Algo tipo ‘do pó vens, ao pó retornarás’?”
“Pô... Sabe que até que não... Acho que você é tão querido que no seu
caso os espíritos de porco foram respeitosos... Será que vão falar muito do meu
uísque?”
“Sei lá... Tem sempre um pessoal metendo o nariz onde não foi chamado. Agora
que me ´auto-sacaneei´... Enfim, foi o Veríssimo que disse que o Ser Humano é o
único animal que ri de si mesmo.”
“É... E pensar que um dia o Veríssimo estará aqui conosco. Imagina a
crônica que ele escreveria se soubesse o que estamos passando aqui. Mas relaxe:
só falaram bem de você. E merecidamente. Você foi sensacional mesmo. Revi aquele
seu texto, de anos atrás, que apresentou no “Fantástico”, sobre quando
especularam que você tinha morrido... Divino, com todo o respeito. E aquele outro
em que você ´criativizou´ sobre a vida mudando de rumo, em marcha ré, do fim ao
começo. Eu me dei conta que, depois, os americanos fizeram um livro e um filme
com o mesmo enredo. Benjamim alguma coisa... Assim como o standup comedy que Ari Toledo lembrou ser brasileiro e pirateado
pela matriz, essa ideia de dramatizar a vida de traz para frente foi sua, certo!
Ou foi você que plagiou o gringo, seu malandro do riso? Enfim, eu realmente deveria
ter posto o verbete ´Chico´ no meu MILLÔR DEFINITIVO.”

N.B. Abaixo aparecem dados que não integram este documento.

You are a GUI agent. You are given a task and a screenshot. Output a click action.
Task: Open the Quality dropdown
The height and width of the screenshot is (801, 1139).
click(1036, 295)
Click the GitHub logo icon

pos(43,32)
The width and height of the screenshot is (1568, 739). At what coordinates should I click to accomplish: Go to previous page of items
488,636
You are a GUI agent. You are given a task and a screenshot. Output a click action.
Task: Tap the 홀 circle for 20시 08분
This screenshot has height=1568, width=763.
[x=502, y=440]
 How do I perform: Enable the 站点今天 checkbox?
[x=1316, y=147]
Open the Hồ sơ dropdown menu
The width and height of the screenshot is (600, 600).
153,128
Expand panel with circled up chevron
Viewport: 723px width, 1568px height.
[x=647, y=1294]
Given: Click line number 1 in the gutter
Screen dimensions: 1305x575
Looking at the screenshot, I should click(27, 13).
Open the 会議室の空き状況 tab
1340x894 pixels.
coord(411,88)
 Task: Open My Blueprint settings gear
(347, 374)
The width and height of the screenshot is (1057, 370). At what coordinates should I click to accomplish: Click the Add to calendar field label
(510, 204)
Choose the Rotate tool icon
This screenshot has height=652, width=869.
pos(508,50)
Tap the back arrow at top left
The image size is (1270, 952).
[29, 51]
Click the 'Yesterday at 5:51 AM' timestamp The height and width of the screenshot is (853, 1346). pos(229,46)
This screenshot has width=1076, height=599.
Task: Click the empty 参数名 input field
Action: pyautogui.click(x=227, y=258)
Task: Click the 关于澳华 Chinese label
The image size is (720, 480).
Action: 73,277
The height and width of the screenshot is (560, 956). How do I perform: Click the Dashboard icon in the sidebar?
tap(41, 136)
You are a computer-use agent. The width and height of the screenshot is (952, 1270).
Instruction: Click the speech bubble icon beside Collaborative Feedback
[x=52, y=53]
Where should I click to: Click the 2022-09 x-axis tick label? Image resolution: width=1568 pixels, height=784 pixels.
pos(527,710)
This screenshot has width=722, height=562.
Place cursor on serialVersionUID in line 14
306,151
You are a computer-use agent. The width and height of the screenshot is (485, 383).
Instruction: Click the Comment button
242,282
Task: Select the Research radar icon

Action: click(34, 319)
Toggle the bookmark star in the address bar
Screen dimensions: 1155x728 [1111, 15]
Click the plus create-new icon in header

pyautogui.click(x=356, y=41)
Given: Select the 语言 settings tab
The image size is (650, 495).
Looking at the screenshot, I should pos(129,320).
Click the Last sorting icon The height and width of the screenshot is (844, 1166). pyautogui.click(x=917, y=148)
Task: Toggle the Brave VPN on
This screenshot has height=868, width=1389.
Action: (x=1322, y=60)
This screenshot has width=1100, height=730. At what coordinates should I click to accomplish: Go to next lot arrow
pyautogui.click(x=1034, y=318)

“Mas você pôs... Só que foi o Caruso.”
“Já estou sensível e agora me alfineta... Reforça que acabo de lembrar que
esqueci de você.”
“Tudo bem, cara; o importante é que você investiu, e bem, quase uma
página do livro com o Sir-Ney. Aliás, acho que foi isso que nos permitiu estar
na lista de entrada VIP do paraíso. Meu Codó e seu Sir-Ney. E você nem pode
reclamar. Até que durou muito. Se vivesse no Maranhão, poderia ter vindo para
cá mais cedo... Vai, Millôr, não faz cara de triste... Você sempre foi tão
forte!”
“Nunca me preparei para quando fosse acontecer comigo... ´Tô com saudade
da vida.”
“Se animar e me der um sorriso, eu faço uma cena inédita do Justo
Veríssimo, exclusiva para você!”
“Faz o Caetano Codó e me deixa dar um soco na sua cara?”
“O Codó será o último personagem a entrar no Paraíso. Sem negociação.”
“Tá! Quer saber... Deixe-me ver aquele pôr do Sol múltiplo ali, que eu
já melhoro! Ah, dá para me arrumar um Uísque?”